**STATED GOAL:**
Transcribe the lines of the records between the line containing "How do I perform: Toggle" and the line containing "[x=1306, y=701]", inclusive, reproducing each one exactly.

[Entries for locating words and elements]
══════

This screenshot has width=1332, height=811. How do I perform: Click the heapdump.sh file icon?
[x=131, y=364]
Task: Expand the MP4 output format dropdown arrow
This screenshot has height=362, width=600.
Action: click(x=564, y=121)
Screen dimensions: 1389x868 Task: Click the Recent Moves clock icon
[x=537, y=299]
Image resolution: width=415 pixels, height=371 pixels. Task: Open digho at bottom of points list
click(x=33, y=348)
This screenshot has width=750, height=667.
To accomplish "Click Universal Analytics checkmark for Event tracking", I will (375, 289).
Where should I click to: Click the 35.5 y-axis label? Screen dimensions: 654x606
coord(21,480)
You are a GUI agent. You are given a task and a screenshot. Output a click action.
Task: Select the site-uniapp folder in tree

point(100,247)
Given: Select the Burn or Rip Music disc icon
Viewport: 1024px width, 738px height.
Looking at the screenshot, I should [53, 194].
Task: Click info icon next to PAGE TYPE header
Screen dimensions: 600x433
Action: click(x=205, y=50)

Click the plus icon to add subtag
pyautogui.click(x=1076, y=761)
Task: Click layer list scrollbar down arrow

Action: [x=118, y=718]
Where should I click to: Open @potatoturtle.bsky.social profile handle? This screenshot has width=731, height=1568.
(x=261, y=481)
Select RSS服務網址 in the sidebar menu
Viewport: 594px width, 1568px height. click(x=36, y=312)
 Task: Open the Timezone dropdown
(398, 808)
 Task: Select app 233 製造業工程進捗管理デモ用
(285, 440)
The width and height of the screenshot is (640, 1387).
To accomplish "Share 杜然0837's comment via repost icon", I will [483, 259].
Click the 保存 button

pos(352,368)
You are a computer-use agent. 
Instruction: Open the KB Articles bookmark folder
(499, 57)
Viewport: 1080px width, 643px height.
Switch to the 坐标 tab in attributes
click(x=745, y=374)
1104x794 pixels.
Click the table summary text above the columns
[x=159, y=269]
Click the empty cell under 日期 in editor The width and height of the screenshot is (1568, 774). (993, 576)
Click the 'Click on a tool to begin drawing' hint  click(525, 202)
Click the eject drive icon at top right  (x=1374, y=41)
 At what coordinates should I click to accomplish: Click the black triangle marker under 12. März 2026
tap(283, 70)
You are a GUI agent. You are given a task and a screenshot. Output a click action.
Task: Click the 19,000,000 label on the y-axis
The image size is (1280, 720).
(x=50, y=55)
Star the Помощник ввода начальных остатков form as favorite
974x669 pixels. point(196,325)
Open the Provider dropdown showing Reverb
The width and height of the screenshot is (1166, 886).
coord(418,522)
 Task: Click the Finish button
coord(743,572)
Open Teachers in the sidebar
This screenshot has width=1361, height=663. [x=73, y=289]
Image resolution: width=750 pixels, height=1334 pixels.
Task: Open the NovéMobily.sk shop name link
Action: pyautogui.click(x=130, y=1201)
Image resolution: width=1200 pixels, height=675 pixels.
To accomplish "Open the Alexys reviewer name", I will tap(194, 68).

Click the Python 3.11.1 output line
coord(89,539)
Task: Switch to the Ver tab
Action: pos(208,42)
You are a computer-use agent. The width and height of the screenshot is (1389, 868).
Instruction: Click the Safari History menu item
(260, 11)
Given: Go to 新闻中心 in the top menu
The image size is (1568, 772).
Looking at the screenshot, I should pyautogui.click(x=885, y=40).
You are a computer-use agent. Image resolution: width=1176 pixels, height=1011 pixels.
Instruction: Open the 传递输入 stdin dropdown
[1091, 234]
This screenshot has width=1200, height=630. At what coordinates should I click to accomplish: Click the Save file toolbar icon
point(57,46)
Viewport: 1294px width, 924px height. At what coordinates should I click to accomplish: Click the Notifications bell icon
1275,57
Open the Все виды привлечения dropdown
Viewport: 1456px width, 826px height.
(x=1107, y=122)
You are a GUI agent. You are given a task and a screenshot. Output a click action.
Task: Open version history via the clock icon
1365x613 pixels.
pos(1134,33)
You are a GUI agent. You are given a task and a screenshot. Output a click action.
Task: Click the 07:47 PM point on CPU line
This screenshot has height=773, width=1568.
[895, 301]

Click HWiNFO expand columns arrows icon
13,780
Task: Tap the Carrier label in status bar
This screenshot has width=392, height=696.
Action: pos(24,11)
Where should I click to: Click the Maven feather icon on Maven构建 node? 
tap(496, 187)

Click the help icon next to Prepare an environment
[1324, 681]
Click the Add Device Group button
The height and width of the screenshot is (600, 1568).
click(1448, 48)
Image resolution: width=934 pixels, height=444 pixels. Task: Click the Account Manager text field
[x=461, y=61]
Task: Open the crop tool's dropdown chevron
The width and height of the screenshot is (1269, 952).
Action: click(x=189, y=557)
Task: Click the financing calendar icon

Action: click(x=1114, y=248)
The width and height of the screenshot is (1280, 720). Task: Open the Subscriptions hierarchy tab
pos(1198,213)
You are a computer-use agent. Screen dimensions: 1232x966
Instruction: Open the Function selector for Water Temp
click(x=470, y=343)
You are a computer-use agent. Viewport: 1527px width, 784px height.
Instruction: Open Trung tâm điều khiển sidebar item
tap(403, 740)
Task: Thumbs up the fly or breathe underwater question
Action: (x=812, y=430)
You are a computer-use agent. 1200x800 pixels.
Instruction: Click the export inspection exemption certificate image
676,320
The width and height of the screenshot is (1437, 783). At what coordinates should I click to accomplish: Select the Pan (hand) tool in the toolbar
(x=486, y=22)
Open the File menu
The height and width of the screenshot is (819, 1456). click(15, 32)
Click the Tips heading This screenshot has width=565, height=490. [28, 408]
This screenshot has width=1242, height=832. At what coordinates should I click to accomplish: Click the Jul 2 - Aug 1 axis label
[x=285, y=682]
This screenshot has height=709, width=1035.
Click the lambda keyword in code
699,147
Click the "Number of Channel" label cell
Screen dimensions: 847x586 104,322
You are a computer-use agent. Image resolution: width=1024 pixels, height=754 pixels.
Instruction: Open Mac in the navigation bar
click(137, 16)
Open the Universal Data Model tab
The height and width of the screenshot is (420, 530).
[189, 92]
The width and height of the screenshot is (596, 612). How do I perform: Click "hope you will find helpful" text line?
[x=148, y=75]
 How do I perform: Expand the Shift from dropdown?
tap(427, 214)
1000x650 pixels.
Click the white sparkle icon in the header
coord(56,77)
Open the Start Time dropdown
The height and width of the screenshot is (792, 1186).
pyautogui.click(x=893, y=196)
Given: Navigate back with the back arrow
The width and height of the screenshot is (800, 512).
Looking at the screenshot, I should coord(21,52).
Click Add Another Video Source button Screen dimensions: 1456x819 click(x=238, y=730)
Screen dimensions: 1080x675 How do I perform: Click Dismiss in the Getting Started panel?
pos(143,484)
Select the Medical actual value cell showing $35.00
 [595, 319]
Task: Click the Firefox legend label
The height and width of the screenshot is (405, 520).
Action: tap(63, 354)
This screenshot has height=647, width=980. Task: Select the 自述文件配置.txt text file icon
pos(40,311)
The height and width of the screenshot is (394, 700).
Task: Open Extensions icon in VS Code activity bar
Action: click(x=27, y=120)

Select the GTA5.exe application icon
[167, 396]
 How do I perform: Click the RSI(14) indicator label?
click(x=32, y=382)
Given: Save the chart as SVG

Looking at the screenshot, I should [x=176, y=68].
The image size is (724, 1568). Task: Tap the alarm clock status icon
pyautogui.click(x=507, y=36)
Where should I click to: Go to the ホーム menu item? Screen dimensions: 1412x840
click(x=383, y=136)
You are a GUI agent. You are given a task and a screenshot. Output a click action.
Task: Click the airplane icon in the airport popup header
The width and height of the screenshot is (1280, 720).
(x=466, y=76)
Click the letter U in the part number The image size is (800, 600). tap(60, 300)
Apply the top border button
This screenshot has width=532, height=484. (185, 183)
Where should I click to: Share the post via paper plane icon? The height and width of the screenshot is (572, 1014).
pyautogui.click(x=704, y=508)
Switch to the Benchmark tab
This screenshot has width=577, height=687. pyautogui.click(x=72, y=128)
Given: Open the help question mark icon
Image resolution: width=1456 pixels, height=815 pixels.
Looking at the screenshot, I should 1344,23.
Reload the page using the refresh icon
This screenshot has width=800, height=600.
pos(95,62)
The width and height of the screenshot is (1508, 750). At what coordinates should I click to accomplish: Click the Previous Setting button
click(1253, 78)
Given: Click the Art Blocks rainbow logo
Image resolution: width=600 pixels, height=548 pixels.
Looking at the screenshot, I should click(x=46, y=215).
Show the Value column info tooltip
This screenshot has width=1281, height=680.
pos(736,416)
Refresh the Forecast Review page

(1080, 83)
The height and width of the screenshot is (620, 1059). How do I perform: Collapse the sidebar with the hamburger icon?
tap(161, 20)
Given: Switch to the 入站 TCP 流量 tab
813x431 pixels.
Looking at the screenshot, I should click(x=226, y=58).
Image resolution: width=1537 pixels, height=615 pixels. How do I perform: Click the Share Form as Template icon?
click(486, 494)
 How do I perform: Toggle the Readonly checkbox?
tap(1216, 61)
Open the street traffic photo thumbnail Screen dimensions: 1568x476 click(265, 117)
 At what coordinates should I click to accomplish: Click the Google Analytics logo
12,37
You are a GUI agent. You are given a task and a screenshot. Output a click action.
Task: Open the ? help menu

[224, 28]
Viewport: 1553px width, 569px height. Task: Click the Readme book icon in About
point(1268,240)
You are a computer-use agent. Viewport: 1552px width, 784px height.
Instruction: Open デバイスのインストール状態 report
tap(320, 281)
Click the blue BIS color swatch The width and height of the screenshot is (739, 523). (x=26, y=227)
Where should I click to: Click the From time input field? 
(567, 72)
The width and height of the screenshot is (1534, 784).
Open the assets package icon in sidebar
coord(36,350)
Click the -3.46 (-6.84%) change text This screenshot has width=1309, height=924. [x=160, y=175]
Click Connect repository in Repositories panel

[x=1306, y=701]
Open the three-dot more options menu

══════

**EXPECTED ANSWER:**
 How do I perform: Toggle the Readonly checkbox?
tap(1216, 61)
Open the street traffic photo thumbnail Screen dimensions: 1568x476 click(265, 117)
 At what coordinates should I click to accomplish: Click the Google Analytics logo
12,37
You are a GUI agent. You are given a task and a screenshot. Output a click action.
Task: Open the ? help menu

[224, 28]
Viewport: 1553px width, 569px height. Task: Click the Readme book icon in About
point(1268,240)
You are a computer-use agent. Viewport: 1552px width, 784px height.
Instruction: Open デバイスのインストール状態 report
tap(320, 281)
Click the blue BIS color swatch The width and height of the screenshot is (739, 523). (x=26, y=227)
Where should I click to: Click the From time input field? 
(567, 72)
The width and height of the screenshot is (1534, 784).
Open the assets package icon in sidebar
coord(36,350)
Click the -3.46 (-6.84%) change text This screenshot has width=1309, height=924. [x=160, y=175]
Click Connect repository in Repositories panel

[x=1306, y=701]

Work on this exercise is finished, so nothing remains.